Overall, the sandhill clubtail has a very similar coloration to most other phanogomphids, a combination of yellow and dark patterning. The general patterning, as well as habitat preference, is nearly identical to the cypress clubtail (P. minutus). P. cavillaris has a straight occiput line (the line in between the eyes near the back of the head) and a dark band across the face, whereas P. minutus has a slightly curved occiput line that is lobed on the sides and an entirely pale yellowish face.
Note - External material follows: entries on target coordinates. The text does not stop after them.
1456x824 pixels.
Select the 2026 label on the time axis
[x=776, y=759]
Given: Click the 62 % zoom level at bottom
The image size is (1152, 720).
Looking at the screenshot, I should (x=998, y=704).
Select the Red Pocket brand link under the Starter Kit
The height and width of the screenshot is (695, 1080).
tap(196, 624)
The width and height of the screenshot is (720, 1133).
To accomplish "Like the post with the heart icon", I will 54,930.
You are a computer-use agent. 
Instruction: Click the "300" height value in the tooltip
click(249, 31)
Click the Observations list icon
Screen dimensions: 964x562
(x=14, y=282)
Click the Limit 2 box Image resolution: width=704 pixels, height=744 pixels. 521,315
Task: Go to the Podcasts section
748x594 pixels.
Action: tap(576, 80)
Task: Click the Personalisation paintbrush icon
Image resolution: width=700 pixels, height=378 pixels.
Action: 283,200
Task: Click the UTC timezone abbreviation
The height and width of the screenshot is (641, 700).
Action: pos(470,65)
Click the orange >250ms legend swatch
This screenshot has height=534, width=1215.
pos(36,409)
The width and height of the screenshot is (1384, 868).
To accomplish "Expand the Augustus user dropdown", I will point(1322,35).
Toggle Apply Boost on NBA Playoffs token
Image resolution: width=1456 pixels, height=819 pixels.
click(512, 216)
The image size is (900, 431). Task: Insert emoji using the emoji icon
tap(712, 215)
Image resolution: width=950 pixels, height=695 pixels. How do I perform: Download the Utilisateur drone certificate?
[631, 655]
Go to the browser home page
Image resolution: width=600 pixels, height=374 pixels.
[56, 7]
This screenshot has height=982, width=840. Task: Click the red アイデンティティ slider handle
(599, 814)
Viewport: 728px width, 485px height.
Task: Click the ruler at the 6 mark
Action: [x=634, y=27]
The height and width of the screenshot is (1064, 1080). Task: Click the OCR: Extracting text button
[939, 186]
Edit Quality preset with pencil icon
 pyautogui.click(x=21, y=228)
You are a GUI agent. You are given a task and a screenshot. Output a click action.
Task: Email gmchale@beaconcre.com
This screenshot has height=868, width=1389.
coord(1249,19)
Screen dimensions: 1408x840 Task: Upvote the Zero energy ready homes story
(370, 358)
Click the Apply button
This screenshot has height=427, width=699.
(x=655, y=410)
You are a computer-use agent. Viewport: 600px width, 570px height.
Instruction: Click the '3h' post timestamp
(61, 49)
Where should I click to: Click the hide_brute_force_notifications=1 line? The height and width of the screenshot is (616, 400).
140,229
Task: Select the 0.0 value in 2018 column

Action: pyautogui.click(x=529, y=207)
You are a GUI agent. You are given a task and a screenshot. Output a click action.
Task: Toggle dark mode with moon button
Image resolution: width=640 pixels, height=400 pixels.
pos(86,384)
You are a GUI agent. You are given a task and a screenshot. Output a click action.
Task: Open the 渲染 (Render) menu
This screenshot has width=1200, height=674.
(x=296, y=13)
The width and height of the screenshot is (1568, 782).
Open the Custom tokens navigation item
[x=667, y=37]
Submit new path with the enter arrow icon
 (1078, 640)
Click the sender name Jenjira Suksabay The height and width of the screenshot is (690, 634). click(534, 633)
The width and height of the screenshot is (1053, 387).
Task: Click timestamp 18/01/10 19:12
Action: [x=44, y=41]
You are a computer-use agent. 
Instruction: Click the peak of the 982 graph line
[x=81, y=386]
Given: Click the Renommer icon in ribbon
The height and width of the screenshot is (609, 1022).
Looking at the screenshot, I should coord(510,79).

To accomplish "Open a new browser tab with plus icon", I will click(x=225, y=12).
While there are other morphological and microanatomical differences between the two, the shape of the occiput line is most useful in the field.

== Subspecies ==
There are two subspecies of sandhill clubtail, both of which are found in Southeastern North America.
- Phanogomphus cavillaris cavillaris - The type subspecies. Found in Peninsular Florida north of Lake Okeechobee as well as one slightly isolated population in West Palm Beach. Roughly the same shade of yellow throughout the body and the color on the tip of the abdomen being a dull yellowish or brownish color.
- Phanogomphus cavillaris brimleyi - Brimley's clubtail - Found in Florida Panhandle, Southern Alabama, as well as an extremely isolated population in Bladen County, North Carolina. Yellow on the tail much brighter and more noticeable than on the rest of the body.